Great Duck Island

College of the Atlantic
A 220-acre island located roughly 90 minutes south of campus by boat

The college shares the island with The Nature Conservancy, the State of Maine, and a private summer resident. COA owns approximately 12 acres, consisting of the original light-station property, which includes the old head keeper’s house, two boathouses, and the lighthouse itself, which was constructed at the end of the 19th century.
Alice Eno Station
In the summer of 2000 the station was renamed the Alice Eno Field Research Station in honor of a longstanding COA trustee, who dedicated enormous amounts of her time facilitating research on Maine’s coast. Cooperative agreements with The Nature Conservancy and the State of Maine Department of Inland Fisheries and Wildlife give COA students access to the bulk of Great Duck for sponsored research projects. Electricity at the station is generated by a solar array.
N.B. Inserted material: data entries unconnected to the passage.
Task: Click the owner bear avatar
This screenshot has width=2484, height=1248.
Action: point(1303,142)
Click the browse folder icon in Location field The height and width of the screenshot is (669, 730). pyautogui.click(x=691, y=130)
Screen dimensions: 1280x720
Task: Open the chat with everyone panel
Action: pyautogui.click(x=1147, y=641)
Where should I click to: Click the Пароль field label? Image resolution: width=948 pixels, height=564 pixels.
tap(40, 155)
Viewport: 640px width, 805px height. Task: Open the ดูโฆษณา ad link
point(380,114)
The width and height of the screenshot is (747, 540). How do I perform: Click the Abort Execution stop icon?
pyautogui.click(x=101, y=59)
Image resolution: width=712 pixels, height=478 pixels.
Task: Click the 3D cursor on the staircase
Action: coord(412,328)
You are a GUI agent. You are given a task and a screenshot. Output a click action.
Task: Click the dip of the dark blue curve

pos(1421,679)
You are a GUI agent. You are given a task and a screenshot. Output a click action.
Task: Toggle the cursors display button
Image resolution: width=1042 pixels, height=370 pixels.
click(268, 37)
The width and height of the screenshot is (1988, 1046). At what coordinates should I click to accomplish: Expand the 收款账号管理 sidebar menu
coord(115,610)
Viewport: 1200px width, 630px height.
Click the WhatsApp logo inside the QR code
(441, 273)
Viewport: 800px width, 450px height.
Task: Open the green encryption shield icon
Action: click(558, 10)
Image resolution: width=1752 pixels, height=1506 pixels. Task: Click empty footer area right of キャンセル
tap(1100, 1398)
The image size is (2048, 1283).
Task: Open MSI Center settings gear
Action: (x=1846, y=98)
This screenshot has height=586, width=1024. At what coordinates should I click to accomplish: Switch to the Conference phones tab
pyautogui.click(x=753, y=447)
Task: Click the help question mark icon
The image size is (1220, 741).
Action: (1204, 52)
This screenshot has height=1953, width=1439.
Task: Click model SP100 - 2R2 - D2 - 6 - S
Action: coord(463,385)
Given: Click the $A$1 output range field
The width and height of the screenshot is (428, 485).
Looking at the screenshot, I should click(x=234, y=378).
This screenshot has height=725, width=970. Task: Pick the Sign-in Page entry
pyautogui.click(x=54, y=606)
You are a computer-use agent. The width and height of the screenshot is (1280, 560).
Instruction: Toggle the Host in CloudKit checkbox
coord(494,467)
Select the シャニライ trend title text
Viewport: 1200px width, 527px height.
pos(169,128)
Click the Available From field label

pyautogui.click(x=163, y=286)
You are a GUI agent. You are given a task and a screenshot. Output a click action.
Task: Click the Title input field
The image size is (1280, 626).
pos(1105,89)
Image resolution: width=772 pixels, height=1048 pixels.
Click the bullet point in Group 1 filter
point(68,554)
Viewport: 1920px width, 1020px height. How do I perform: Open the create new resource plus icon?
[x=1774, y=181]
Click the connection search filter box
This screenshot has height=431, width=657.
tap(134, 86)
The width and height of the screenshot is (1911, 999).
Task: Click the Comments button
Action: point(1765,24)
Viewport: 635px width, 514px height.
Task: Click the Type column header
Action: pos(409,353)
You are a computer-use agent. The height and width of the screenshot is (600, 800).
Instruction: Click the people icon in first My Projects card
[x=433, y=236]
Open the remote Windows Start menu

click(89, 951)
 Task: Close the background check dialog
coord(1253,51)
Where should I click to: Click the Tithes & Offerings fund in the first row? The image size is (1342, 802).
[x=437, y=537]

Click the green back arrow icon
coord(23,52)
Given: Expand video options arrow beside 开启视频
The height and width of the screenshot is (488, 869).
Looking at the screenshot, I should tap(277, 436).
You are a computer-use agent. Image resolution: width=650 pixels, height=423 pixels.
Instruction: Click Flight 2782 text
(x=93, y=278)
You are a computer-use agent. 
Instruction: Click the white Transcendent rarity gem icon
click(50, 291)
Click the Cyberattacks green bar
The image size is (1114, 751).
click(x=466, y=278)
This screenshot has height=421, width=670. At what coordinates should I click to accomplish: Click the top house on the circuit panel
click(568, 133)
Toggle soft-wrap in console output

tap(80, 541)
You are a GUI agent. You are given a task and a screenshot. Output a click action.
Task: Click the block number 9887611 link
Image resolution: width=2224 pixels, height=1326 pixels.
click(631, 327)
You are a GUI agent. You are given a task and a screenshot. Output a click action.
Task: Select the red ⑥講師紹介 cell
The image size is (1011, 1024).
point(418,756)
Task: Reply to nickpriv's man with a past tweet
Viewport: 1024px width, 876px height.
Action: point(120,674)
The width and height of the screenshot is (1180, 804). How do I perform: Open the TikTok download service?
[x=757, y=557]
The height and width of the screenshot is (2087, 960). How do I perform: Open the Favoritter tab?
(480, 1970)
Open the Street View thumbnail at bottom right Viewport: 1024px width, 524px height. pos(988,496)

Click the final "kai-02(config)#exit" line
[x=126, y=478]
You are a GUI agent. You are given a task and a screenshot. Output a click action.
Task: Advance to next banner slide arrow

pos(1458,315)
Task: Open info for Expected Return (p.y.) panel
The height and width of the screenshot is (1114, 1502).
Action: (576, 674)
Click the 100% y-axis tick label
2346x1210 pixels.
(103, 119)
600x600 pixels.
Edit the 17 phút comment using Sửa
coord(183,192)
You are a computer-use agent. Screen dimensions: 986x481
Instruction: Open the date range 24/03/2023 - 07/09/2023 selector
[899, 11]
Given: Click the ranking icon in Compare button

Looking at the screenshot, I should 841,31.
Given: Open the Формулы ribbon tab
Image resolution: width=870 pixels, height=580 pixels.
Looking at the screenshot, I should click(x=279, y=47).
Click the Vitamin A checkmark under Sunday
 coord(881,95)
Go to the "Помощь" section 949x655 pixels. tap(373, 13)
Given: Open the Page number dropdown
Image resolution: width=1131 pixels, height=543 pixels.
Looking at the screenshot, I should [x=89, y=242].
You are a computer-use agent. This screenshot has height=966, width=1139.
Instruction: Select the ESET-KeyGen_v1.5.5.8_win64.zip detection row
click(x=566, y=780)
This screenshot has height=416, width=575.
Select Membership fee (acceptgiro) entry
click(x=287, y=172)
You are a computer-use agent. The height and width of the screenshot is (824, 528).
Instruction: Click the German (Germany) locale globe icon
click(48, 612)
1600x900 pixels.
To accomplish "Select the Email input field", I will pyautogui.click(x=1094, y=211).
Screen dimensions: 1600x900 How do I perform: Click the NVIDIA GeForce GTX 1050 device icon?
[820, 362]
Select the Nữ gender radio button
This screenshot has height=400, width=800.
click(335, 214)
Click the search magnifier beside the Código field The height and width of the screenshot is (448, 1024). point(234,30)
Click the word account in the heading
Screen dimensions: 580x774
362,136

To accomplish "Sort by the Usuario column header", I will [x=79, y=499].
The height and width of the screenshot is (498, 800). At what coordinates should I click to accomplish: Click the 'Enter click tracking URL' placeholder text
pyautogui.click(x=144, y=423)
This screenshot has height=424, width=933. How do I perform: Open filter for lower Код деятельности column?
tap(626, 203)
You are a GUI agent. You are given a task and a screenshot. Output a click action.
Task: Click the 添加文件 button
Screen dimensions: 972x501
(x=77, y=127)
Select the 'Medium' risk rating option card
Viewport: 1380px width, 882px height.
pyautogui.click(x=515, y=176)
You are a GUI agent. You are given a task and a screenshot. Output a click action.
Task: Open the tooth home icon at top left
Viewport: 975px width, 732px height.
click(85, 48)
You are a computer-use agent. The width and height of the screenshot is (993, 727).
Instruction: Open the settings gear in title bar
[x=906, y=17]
Download a detailed synopsis of Eno Station and student projects on Great Duck Island .
Waterbird activity
Great Duck supports some of the largest known breeding populations of Leach’s storm petrels and black guillemots in the Lower 48. These, along with resident herring and black-backed gulls, are subjects of ongoing research by teams of students from the COA Island Research Center under the supervision of faculty member John Anderson. A major concern is the island’s large population of snowshoe hare, a species that was introduced in the mid-20th century and has had an enormous impact on the island’s flora.

Click here for a more detailed history of Great Duck Island. More detailed information on the seabirds of Great Duck can be found by clicking here .
The island is closed to the public from April through October in order to protect breeding populations of seabirds and raptors.